Here are some residents’ words:
Jean Yarnell: “Ephesus-Fordham district form-based code only addressed water quality, not water quantity or flooding.”
Esther Miller: “I spent a half an hour . . . the other afternoon, right after school, trying to get through on Estes from Carrboro back to my neighborhood because there’s no place to go. The traffic has no place to go.”
Diane Willis: “The citizenry answered your surveys and said we want three-to-four-story buildings and human-scale development, not seven-story buildings with no affordable housing of any kind, no energy efficiency, no provisions for green space for the public.”
Residents were responding to the nature and pace of development since the town council approved a new type of zoning in the district called form-based code. The code sets parameters for building height, parking space and other details, and it authorizes the town manager, instead of the town council, to approve projects that meet the criteria.
Since the council enacted the new code ten months ago, the town received three project applications, and one, Village Plaza Apartments, has been approved and is now being built. The district has seen only two developments of a similar scale over the last several years.

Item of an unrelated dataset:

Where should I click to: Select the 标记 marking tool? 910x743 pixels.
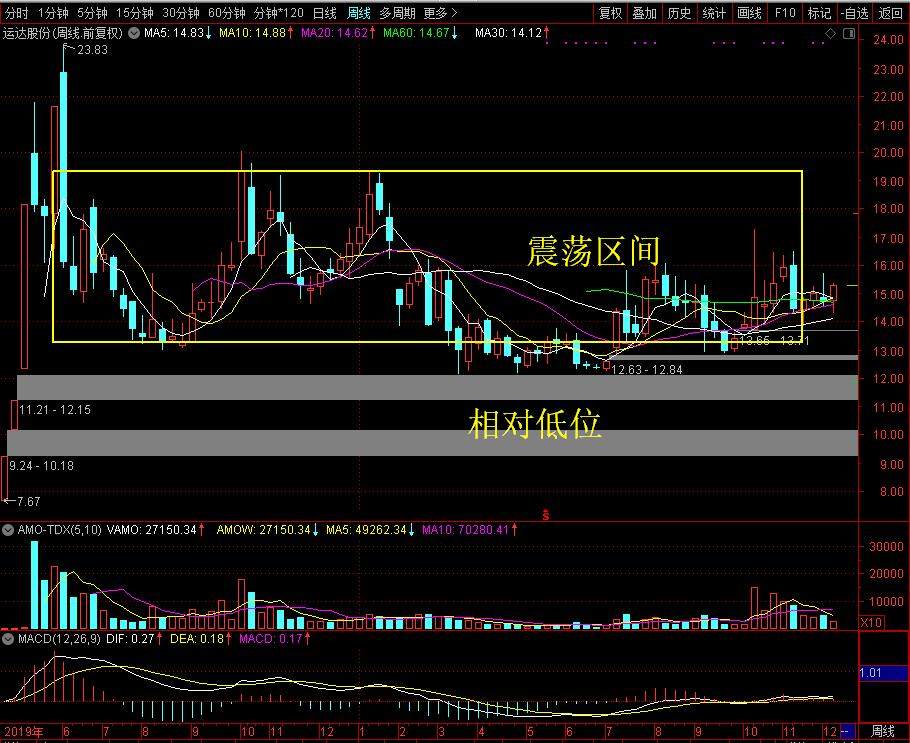[818, 13]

At Monday’s meeting the town discussed amending the text of the code, including aligning the regulations with the town’s comprehensive plan and rewording the design guidelines.
In responding to residents’ concerns, Member Jim Ward said he voted against form-based code; he said the code, unfortunately, doesn’t incentivize affordable housing.
Member Lee Storrow said the parking guidelines ensure that seven-story structures will not be built “at every parcel.”
Member Donna Bell said that town leaders have listened to residents; they may feel unheard because they have experienced unexpected outcomes.
“It’s not that we don’t think about or care about our citizens who are living in a floodplain that were sold houses that are going to flood,” said Bell. “But we have committed to looking at the development at the upper end. We have committed to having some control over both quantity and quality of the water in the Ephesus-Fordham development district.”
After the planning commission reviews the text amendments and makes recommendations, the council will continue the public hearing on September 21.